Chargeback Relief for eCommerce Merchants
Despite the havoc that chargebacks can cause, there are some promising developments on the horizon that may benefit merchants as well. American Express is changing its CID mismatch policy in April 2024. Currently, one hard-to-dispute reason for chargebacks is a mismatch between a payment card’s CID (or CVV) number and the number entered by the customer. Often, mismatches will result in a decline because if the order is approved, the business is liable if the customer later files a chargeback.
With this new change, the liability for approved Card-Not-Present orders with a CID mismatch will shift to Amex rather than the business. Amex says it’s making this change because CID data entry errors often cause customers to abandon carts rather than re-enter their data, so the liability shift will create a better customer experience and help businesses approve more orders.

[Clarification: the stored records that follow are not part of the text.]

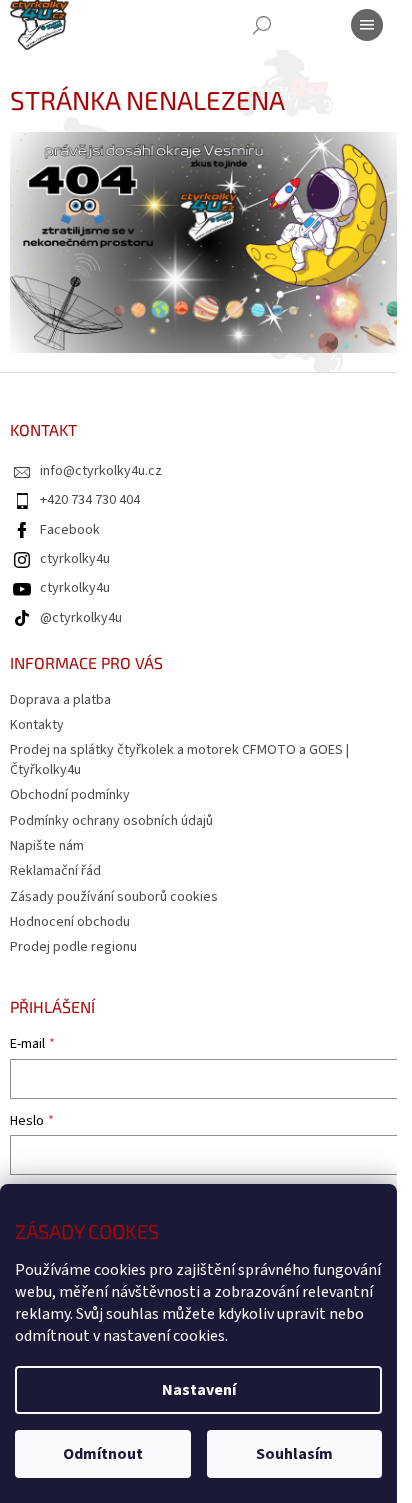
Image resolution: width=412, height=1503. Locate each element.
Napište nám (47, 846)
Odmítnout (103, 1454)
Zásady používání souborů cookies (114, 897)
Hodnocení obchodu (70, 922)
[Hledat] (262, 25)
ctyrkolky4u (75, 559)
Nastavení (199, 1390)
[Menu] (367, 25)
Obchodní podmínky (70, 795)
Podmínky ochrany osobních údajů (111, 821)
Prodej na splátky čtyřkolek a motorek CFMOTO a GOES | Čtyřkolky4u (179, 759)
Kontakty (37, 725)
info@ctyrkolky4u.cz (101, 471)
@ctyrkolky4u (81, 618)
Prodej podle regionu (73, 947)
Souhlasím (294, 1454)
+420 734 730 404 (90, 500)
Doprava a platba (60, 700)
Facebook (70, 530)
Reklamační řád (55, 871)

Also, although artificial intelligence (AI) has already been detecting fraud for some time, it continues to evolve and has the potential to alter the chargeback landscape. When AI is trained on specific data sets, it can quickly “learn” what good orders look like and what aspects of an order or customer profile pose a higher fraud risk. These kinds of AI-based solutions are faster and more accurate than rule-based solutions that use static data, which tend to generate a high rate of false positives.

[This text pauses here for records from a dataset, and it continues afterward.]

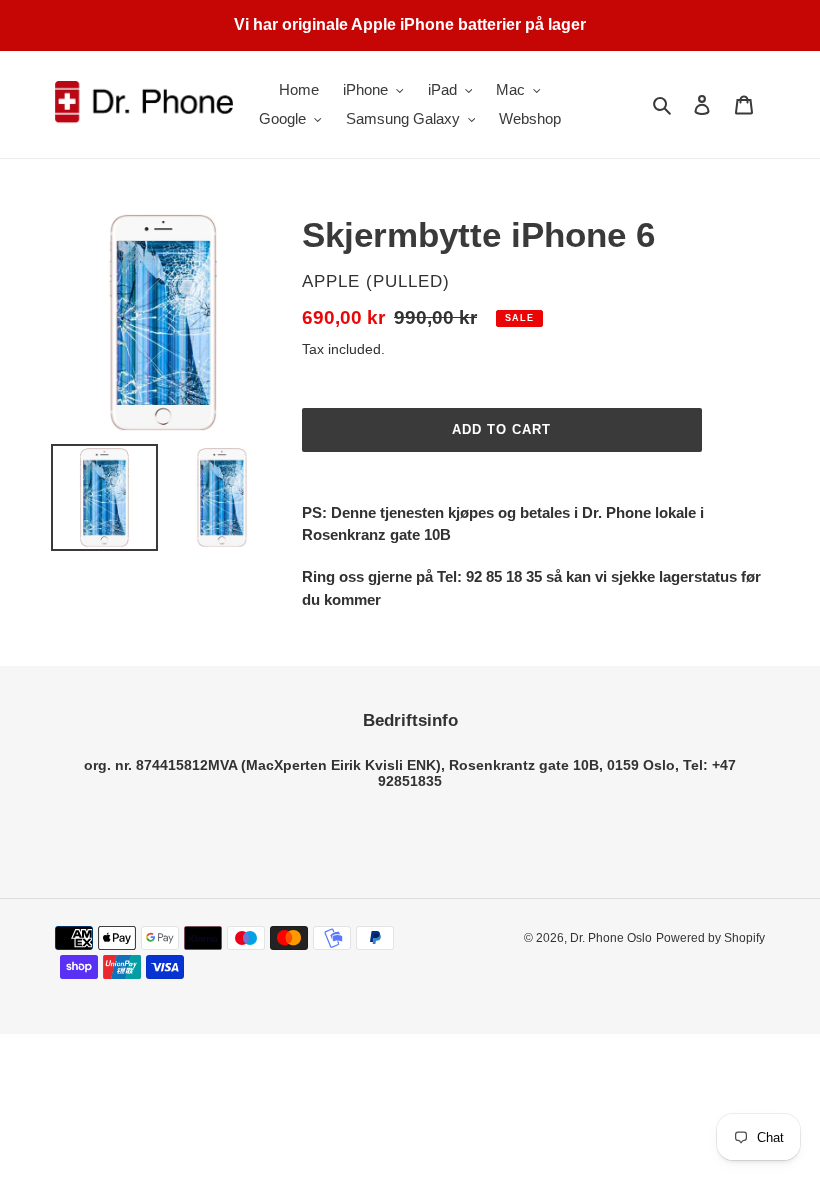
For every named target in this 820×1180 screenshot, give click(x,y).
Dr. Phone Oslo (611, 938)
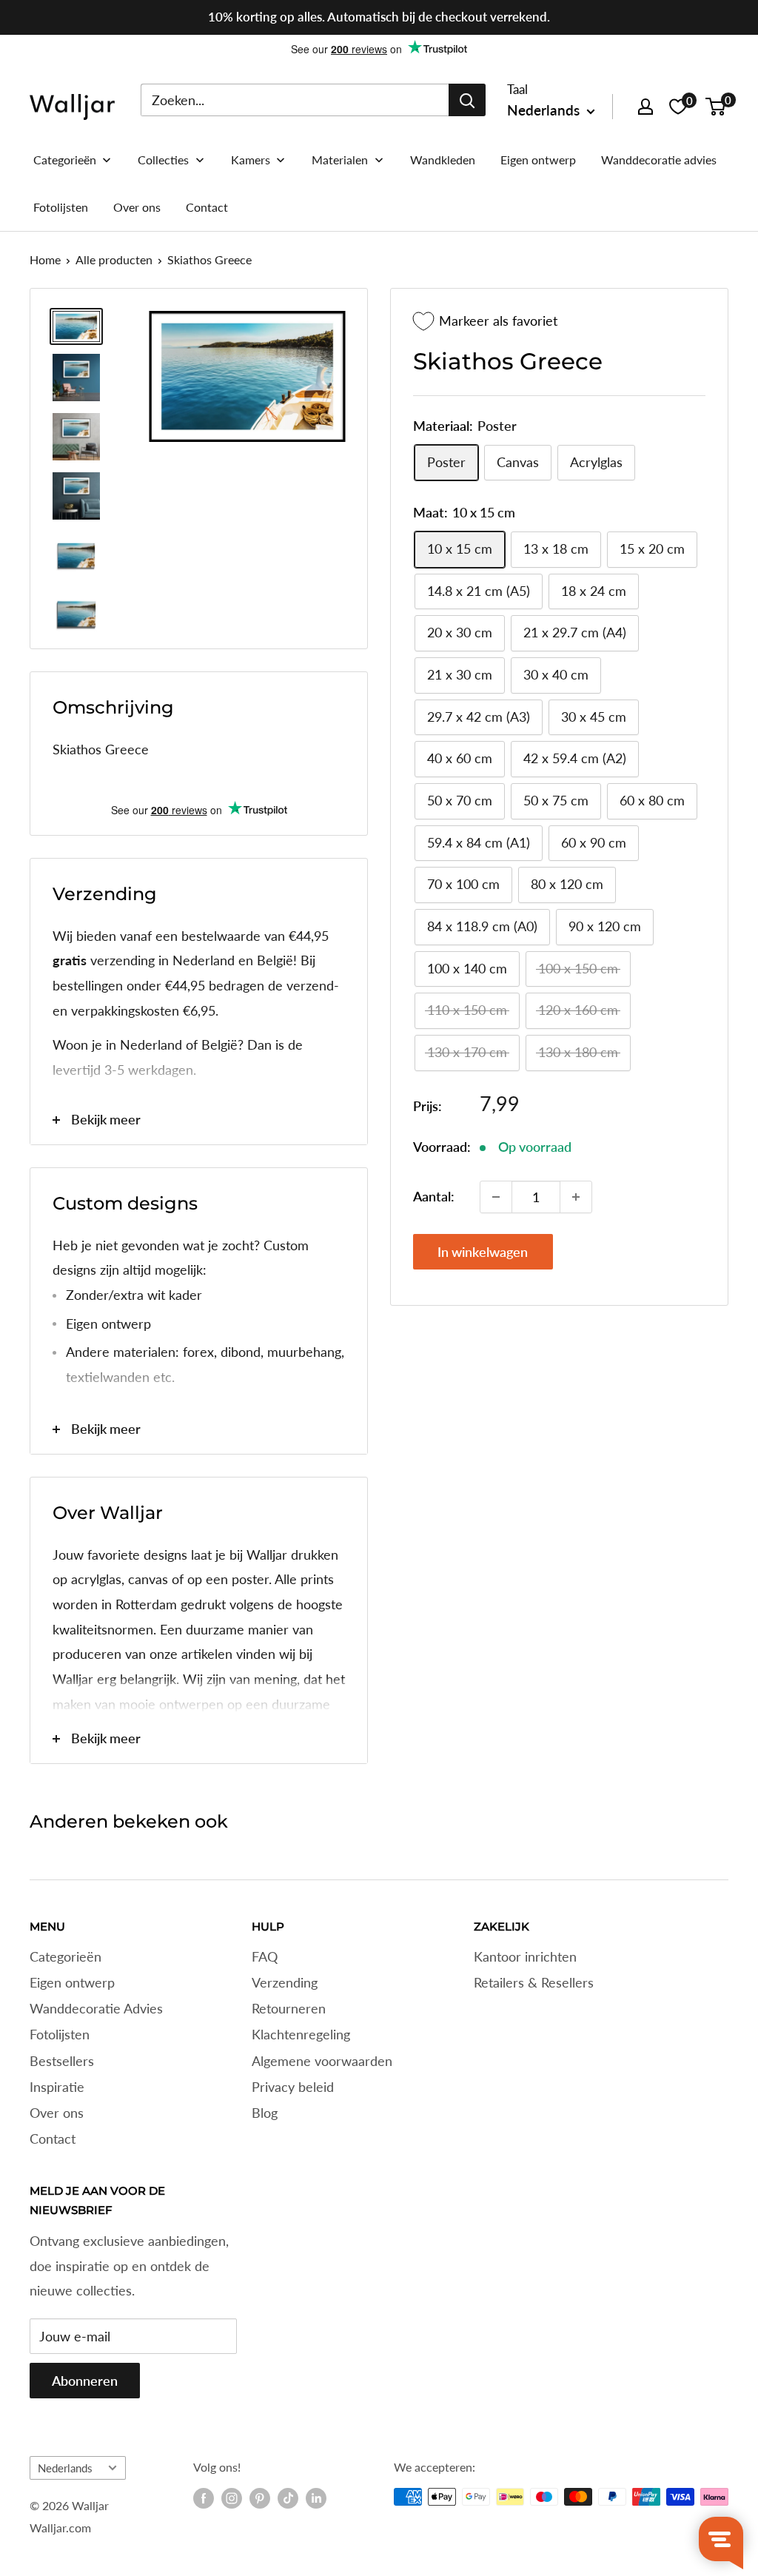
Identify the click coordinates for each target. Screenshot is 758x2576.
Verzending (285, 1982)
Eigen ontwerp (72, 1982)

Best Practice to Prevent Chargebacks
The specifics of fighting chargebacks will change as fraud tactics, prevention tools, and card brand rules evolve. However, there are three general practices that retailers and other online businesses can adopt and adapt over time to reduce chargebacks and challenge them more effectively.
1. Review Your Customer Experience for Chargeback Triggers
Customers sometimes file chargebacks because it’s faster and easier to make a request with their card company than it is to request a return or refund from a business. To avoid chargebacks of convenience, make sure customers can easily find return information, support contact information, delivery tracking and confirmation and ensure the business’ name appears accurately on credit card statements.
2. Keep Your Chargeback Prevention Tools Current
AI-powered order screening tools can help identify fraud risks in real time from new and returning customers instead of relying on static rules or internal approved lists. Having an in-house resource dedicated to contesting chargebacks or a third-party mitigation service who can review orders that score high on fraud risk can verify fraud attempts and avoid false declines.
3. Stay Up to Date on Chargeback Guidelines and Fraud Prevention News
Keep up with the latest developments in the chargeback space, especially bulletins and press announcements from the major card issuers and digital wallet providers. This can help merchants understand current chargeback disputation requirements, processes, and deadlines.